The Self-Rating Anxiety Scale (SAS) was used to assess the anxiety symptoms of caregivers (Zung, 1971). It is a well-validated measure to screen anxiety over the course of past week with the split-half correlations being .83 to .71 (Zung, 1971). The Chinese version of SAS has previously been published (Liu et al., 1997). It is a self-reported scale including 20 items, among which 15 are to measure somatic symptoms and 5 are affective symptoms. Caregivers rated the extent to which one experienced each anxiety symptom on a 4-point scale. An index score, calculated by multiplying the total raw score by 1.25, was used in the analysis. As a result, the total index score ranges between 25 and 100 with higher scores indicating more severe anxiety symptoms. By transforming the raw score to an index score, we can compare the results with other studies using the same measure and explore the anxiety severity of the caregivers (Zung, 1971).

Depression.

The Self-Rating Depression Scale (SDS) was used to assess the depressive symptoms of caregivers (Zung, 1965). It is a widespread instrument to screen affective, psychological, and somatic symptoms associated with depression over the past week.
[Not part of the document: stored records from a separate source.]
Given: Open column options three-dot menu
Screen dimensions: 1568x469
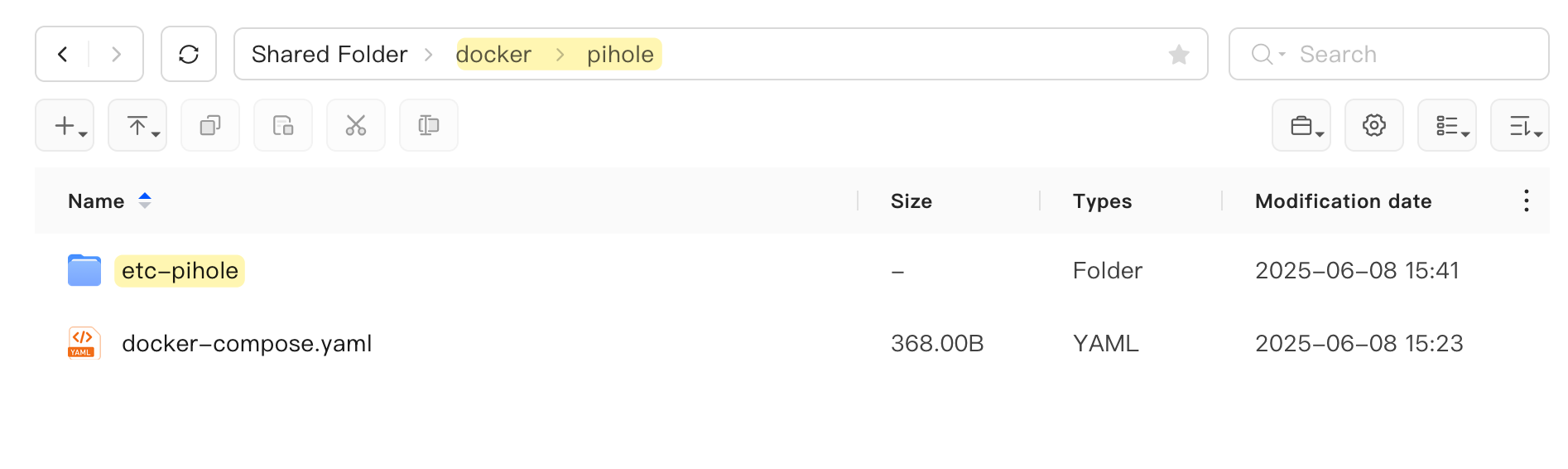Looking at the screenshot, I should (x=1526, y=201).
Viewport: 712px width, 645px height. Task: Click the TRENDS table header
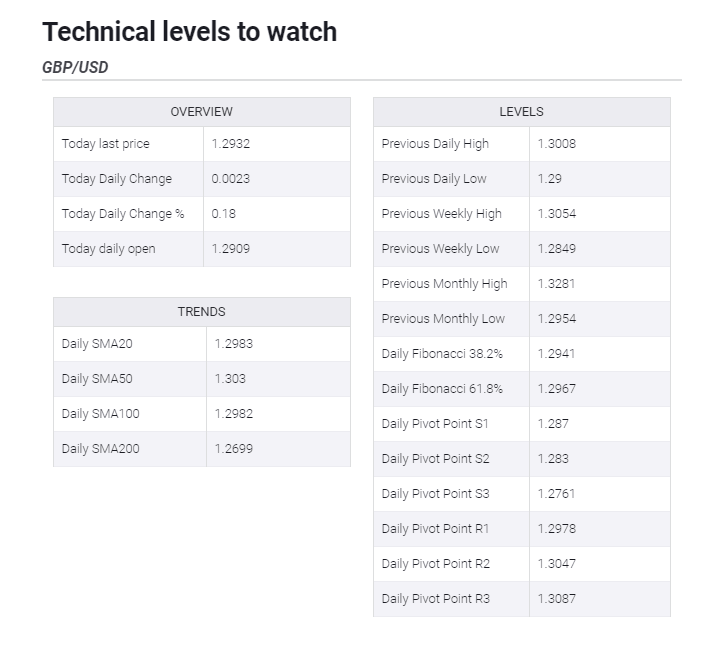pos(201,312)
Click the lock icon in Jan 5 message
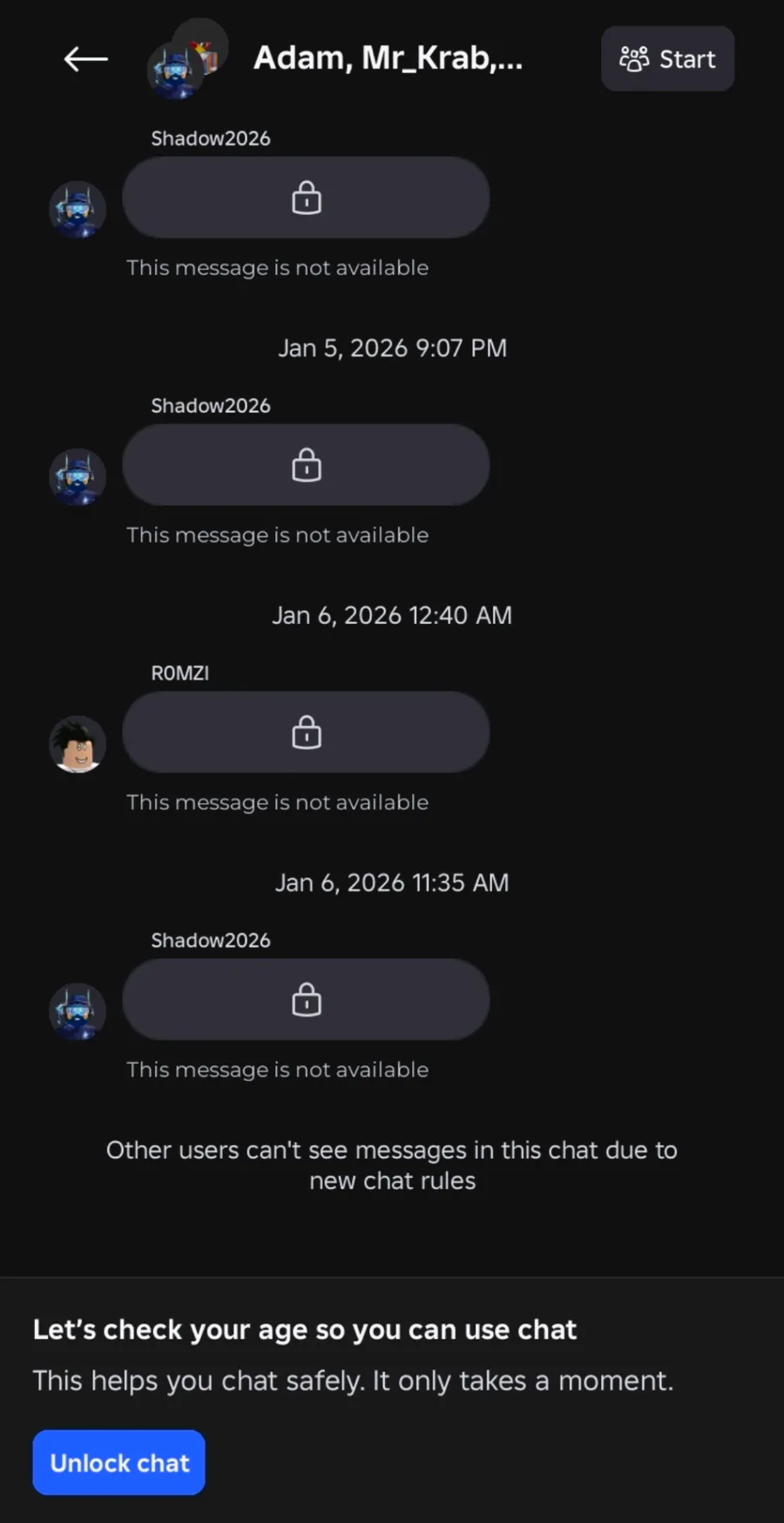Image resolution: width=784 pixels, height=1523 pixels. click(307, 465)
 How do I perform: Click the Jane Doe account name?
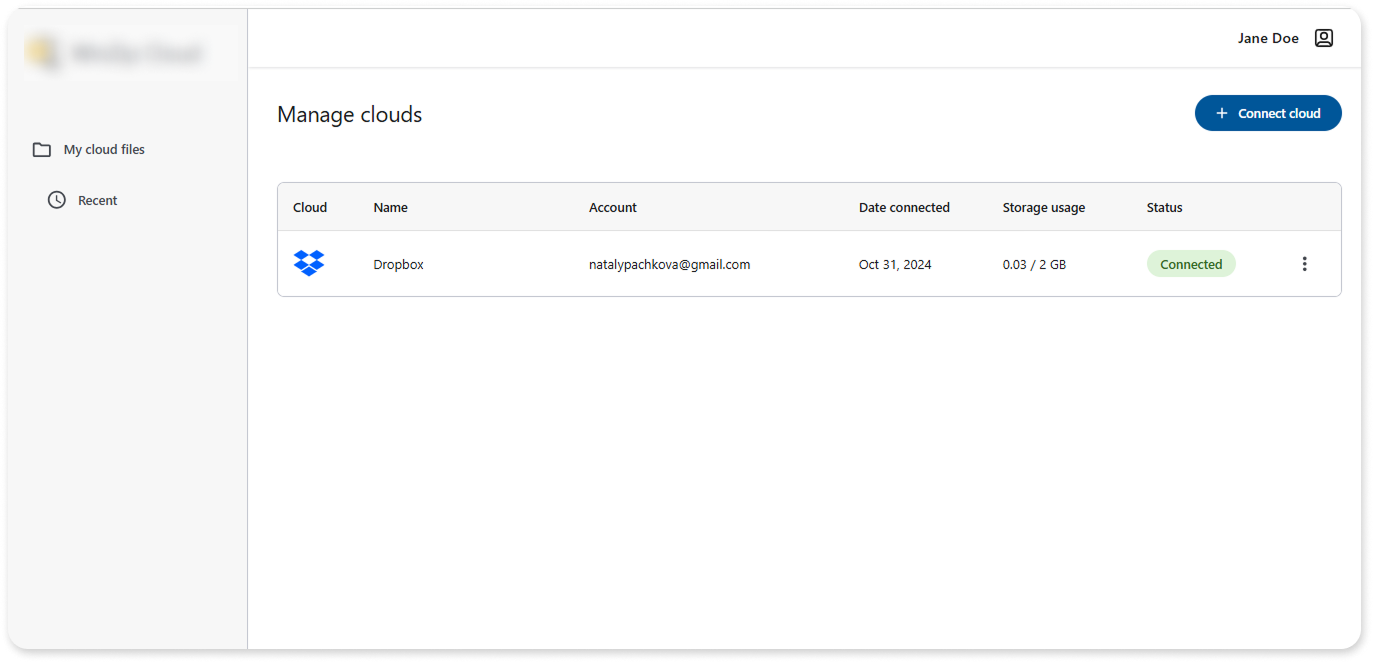tap(1268, 38)
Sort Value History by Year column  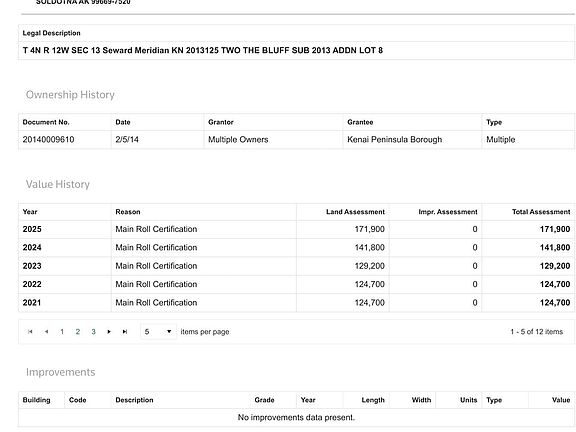[x=30, y=212]

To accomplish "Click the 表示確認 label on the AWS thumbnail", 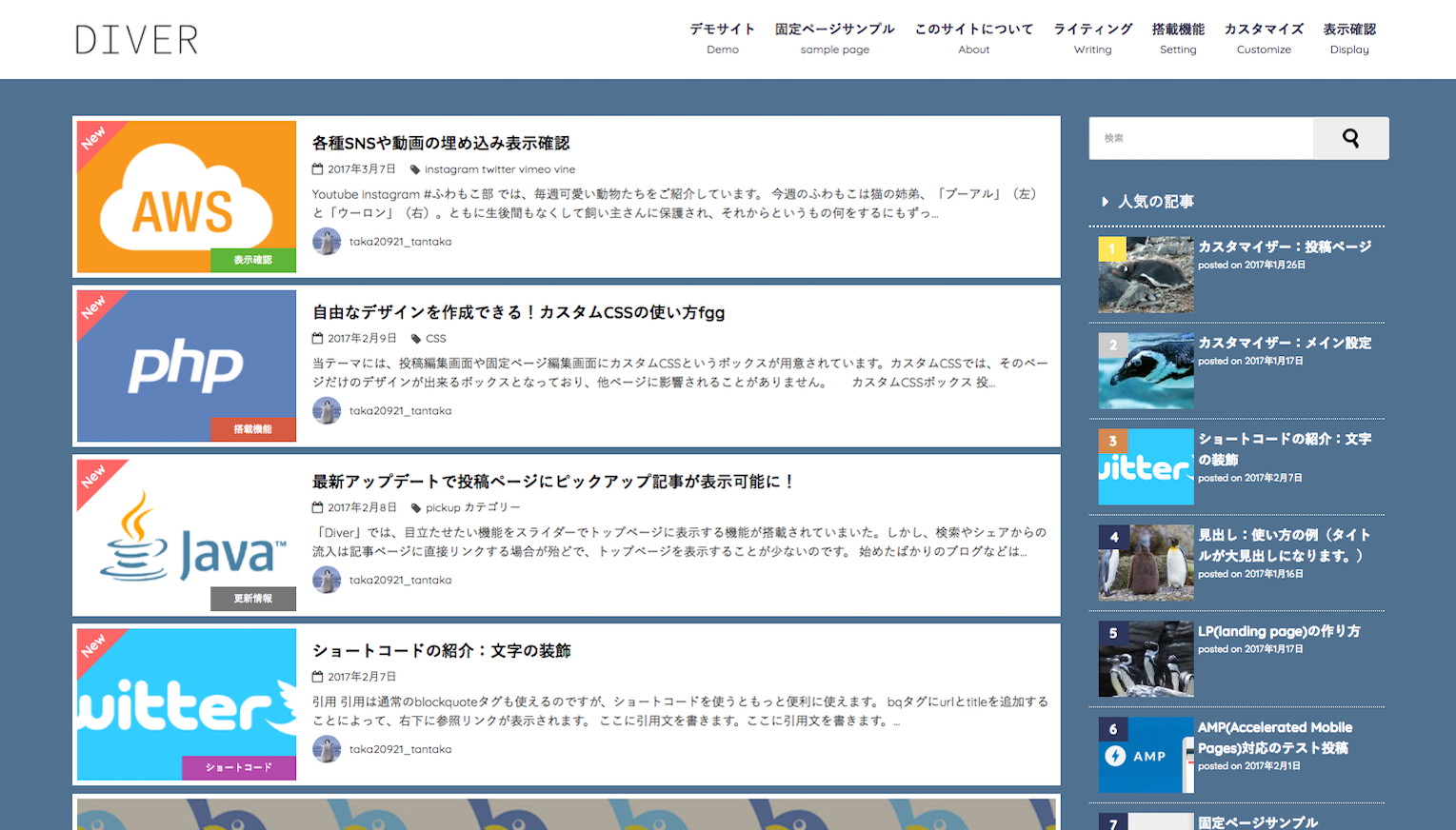I will click(253, 260).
The Chinese version of SDS has previously been published with a Cronbach’s α coefficient being .91 and split-half reliability being .89 (Lee et al., 1994). It is a self-reported scale with 20 items. Caregivers rated the severity of each symptom that they experienced on a 4-point scale. An index score, calculated by multiplying the total raw score by 1.25, was used in this study. The index score ranges between 25 and 100 with higher scores indicating more severe depressive symptoms. Similar to SAS, transforming the raw score to index score allows us to explore the depressive severity of the caregivers (Zung, 1965).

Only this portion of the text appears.